Background Valproate is a widely used antiepileptic drug, but its clinical response shows considerable interindividual variability. Conventional therapeutic ranges may not reliably predict seizure control, and the role of dose-normalized valproate levels in forecasting seizure as an outcome remains unclear. Objective To evaluate the predictive performance of serum valproate levels for seizure control and compare it with dose-normalized valproate levels, and also to assess whether multivariable models incorporating demographic factors improve the prediction of seizures in adult patients with epilepsy.
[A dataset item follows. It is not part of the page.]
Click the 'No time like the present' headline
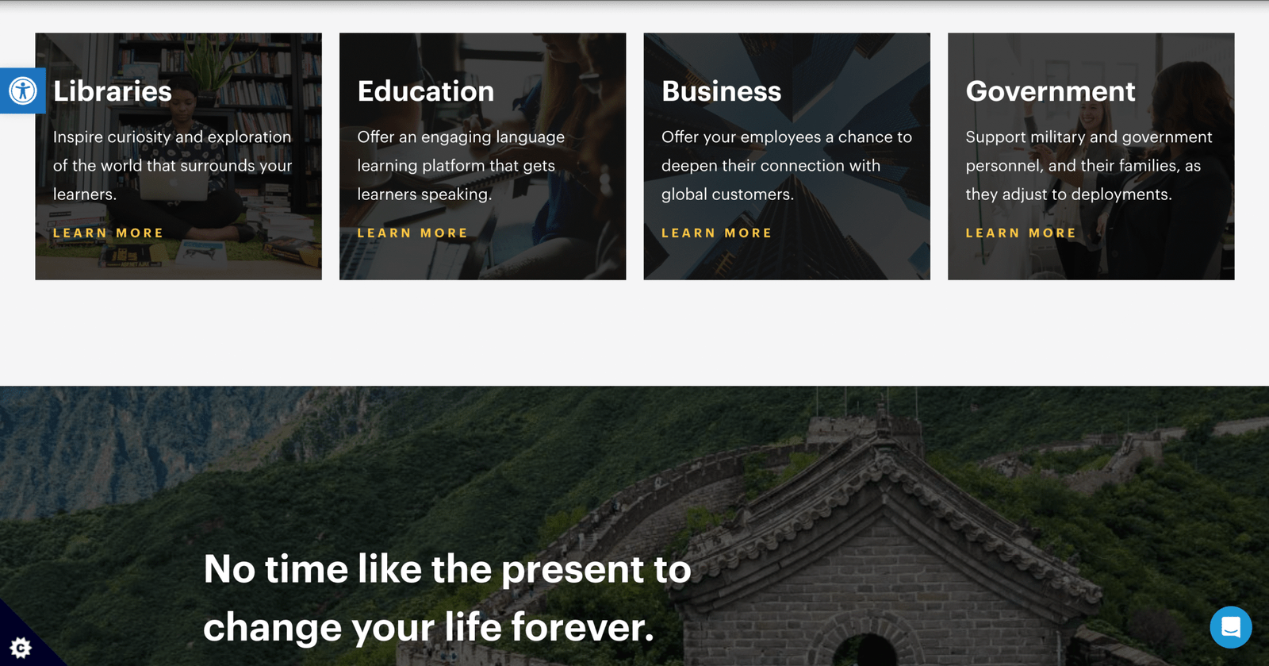[x=447, y=598]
Methods This study was a secondary analysis of prospectively collected data from adult patients with epilepsy receiving valproate monotherapy at a tertiary care centre. Demographic and clinical data were recorded, and patients were followed for one month to assess seizure occurrence. Serum valproate levels and dose-normalized levels were analysed at the end of the follow-up period. Logistic regression models were constructed, and predictive performance was assessed using ROC analysis. Results A total of 137 patients were included, of whom 30 (21.9%) experienced seizures during follow-up. Serum valproate levels demonstrated good predictive performance for seizure control (AUC: 0.891, 95% CI: 0.814-0.969), with an optimal cutoff of 56.1 µg/mL (sensitivity 86.7%, specificity 86.9%). Dose-normalized levels showed lower predictive performance (AUC: 0.829, 95% CI: 0.734-0.923). Logistic regression analysis confirmed serum valproate level as a significant predictor of seizure control, while dose-normalized levels showed weaker associations. Model-based predictions demonstrated comparable performance but did not significantly outperform serum levels. Conclusion Serum valproate levels provide a clinically meaningful prediction of seizure control and outperform dose-normalized metrics. These findings may support the use of concentration-based monitoring to guide individualized therapy in epilepsy.